▶ _Requirement 1_
Update the post about early pregnancy testing: begin at the words "I've never got" and stop after "to be sure.", swapping "BFN" for "negative".
▶ _Requirement 2_
Extend the post about early pregnancy testing, picking up after its final sentence.

Test each month or hold out for AF? What do you do?(9 Posts)
I've been ttc for over 2 years. I went through a phase of testing every month from about 11DPO onwards, just because I was desperate to know. In that time I had 2 very, very, very faint possibles which I think may have been chemical pregnancies. But nothing else.
I've had a bit of a break due to endo surgery, and now I'm starting on the ttc train again. I'm debating whether to buy a new pack of internet cheapy tests, or not.
On the one hand, it's tortuous testing each month to see that soul destroying blank test. And getting to the last test of my bag of 20 was a bit of a kick in the teeth. I told myself when I got to the last one that I wouldn't do that to myself again.
On the other hand, it's good to feel like I'm doing something. It's also quite good to let myself down gently before AF arrives, so it's not so much of a shock when it does. And the 2 poss chems that I've had give me a tiny bit of hope that I wouldn't have if i'd never tested.
I've never got too upset about a BFN test, I just get on with it. I've also always thought that if I ever do that a BFP, I'll want to test every day for a few days to be sure.
So what do other people do? Test away or hold out until AF shows (or not!)
I started off testing early but found the shocking white blankness so depressing. Or I'd convince myself I could see a line then be extra sad when it came to nothing.

▶ _Excerpted data_
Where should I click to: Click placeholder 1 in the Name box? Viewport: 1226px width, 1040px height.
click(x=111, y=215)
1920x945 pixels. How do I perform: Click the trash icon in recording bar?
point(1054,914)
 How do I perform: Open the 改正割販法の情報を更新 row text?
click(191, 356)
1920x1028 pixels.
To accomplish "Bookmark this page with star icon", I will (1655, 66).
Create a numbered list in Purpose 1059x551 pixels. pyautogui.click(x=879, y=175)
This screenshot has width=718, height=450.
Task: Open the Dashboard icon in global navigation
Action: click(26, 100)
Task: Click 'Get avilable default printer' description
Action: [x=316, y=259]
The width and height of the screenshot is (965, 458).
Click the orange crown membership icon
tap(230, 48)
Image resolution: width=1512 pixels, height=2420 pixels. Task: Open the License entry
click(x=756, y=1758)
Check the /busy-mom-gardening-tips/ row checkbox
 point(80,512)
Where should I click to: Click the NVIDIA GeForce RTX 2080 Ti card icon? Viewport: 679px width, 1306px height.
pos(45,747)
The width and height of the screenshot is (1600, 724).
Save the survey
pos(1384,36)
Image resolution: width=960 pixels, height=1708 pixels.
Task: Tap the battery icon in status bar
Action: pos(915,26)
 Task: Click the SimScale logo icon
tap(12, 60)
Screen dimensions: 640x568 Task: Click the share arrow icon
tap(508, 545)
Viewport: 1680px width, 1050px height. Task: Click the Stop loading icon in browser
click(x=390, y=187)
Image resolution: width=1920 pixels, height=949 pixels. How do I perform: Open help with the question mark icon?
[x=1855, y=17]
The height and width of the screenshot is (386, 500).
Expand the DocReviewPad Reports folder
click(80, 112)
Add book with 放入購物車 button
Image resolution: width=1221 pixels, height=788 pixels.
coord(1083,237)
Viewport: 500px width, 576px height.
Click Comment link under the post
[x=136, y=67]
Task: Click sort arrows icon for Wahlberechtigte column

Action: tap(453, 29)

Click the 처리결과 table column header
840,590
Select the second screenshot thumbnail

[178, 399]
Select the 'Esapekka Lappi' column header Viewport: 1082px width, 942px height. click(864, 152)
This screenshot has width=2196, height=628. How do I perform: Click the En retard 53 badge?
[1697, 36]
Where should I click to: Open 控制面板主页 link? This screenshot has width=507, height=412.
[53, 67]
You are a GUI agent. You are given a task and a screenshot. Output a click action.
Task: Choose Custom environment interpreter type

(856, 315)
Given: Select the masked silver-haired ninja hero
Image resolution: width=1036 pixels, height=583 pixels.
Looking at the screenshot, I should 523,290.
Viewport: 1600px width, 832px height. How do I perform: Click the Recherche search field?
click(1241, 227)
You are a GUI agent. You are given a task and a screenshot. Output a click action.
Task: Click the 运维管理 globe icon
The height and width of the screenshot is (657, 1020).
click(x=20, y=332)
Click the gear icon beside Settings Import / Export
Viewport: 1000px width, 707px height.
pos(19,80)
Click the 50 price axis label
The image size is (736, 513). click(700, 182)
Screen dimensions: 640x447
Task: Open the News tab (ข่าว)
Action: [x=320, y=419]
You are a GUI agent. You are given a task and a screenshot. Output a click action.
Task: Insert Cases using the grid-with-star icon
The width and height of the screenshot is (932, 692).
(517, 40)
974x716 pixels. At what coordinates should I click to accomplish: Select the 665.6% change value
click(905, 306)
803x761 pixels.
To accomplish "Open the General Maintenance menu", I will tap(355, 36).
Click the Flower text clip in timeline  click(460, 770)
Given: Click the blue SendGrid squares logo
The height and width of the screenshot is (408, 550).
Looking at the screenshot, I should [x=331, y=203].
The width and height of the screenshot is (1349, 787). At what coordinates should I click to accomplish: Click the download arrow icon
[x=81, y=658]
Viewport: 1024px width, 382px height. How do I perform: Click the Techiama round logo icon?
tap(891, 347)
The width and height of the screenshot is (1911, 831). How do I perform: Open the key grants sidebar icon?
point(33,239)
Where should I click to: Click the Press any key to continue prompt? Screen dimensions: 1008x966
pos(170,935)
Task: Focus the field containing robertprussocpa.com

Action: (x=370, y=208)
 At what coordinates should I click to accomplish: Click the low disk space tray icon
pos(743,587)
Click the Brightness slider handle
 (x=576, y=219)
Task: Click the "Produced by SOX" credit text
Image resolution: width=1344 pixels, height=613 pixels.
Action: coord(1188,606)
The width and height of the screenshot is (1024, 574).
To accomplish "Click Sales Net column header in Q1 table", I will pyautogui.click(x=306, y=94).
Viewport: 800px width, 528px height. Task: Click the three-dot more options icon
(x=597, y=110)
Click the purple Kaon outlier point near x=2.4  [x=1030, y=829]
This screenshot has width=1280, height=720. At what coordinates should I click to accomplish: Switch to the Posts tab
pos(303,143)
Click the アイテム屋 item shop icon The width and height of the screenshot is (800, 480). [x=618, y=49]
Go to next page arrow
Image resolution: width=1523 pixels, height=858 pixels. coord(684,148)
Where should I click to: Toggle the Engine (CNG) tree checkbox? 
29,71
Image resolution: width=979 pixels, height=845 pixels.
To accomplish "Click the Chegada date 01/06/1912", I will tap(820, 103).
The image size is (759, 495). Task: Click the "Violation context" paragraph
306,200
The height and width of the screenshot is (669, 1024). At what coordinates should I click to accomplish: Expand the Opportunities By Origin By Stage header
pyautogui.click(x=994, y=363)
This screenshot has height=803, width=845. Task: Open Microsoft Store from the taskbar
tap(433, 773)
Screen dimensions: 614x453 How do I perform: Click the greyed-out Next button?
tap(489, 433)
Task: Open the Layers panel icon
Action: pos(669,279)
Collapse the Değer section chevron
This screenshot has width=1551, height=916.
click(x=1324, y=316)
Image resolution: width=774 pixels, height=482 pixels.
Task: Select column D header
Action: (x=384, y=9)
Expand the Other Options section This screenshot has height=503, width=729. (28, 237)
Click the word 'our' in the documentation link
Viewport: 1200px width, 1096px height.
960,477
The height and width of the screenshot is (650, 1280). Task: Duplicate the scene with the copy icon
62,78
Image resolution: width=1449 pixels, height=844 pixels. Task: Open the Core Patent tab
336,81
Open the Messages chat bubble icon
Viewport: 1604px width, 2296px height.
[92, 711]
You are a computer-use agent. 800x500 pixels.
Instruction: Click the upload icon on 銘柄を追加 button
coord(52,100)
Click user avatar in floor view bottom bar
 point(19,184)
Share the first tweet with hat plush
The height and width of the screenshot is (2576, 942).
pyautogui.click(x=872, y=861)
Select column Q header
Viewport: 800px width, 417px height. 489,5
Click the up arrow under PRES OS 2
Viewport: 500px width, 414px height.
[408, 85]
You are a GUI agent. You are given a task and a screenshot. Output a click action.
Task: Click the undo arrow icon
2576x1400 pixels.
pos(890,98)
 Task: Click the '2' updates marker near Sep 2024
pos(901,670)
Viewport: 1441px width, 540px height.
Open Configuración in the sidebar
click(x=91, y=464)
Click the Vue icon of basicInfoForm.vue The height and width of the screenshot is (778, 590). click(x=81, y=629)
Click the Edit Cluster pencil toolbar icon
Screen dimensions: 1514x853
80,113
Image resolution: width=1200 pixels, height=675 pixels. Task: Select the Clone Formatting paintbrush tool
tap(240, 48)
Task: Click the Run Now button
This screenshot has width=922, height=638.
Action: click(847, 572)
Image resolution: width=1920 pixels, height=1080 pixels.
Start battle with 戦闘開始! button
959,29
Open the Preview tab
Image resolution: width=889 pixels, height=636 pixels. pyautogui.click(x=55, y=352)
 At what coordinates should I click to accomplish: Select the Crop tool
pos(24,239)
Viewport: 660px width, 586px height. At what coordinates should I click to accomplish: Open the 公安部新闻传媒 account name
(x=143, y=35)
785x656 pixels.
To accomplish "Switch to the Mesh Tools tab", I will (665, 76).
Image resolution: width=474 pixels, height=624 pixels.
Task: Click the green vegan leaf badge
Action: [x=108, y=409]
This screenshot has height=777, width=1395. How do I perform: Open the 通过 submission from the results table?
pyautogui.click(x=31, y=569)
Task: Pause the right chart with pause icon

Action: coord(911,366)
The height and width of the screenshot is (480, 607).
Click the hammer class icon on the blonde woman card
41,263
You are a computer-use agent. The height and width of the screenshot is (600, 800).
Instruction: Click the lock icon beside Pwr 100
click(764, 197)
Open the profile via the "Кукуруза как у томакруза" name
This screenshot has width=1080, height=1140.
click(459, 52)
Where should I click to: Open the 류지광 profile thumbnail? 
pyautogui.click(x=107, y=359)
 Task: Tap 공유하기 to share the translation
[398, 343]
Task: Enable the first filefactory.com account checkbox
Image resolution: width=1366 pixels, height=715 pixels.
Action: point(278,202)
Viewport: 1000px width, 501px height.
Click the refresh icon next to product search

▶ _Answer box 1_
I've never got too upset about a negative test, I just get on with it. I've also always thought that if I ever do that a BFP, I'll want to test every day for a few days to be sure.

▶ _Answer box 2_
After a few months I promised myself I'd spare the heartache and wait until the day after AF was due. Got my bfp at 15dpo and it was clear enough for there to be no squinting or doubt.
i'm a holder-outer ;)
i tend to have a calm pessimism/realism which means i assume I'm not pg, rather than holding out too much hope i am. plus i don't think i'd trust internet cheapies (i know they're fine, but seem difficult to read) which could make peeing every month (at least once) an expensive habit
only time i've tested i was 3 days late (bfp, but mc)
Hmm so you both advocate holding out. I too have a pessimistic / realistic attitude these days, 2 years of ttc will do that to you.
Yeah you're right, it's probably best to spare the heartache.
But I just want to feel like I'm doing something ...
I was a serial tester, didn't help that removing my implant gave me millions of pregnancy symptoms! I was always convinced I was pregnant. Got a blood test done on cd22 of my cycle to be told I hadn't ovulated only to get a bfp 3 weeks later! The only month I was sure I wasn't pregnant. Hold out for your periods if you can it's much less stressful.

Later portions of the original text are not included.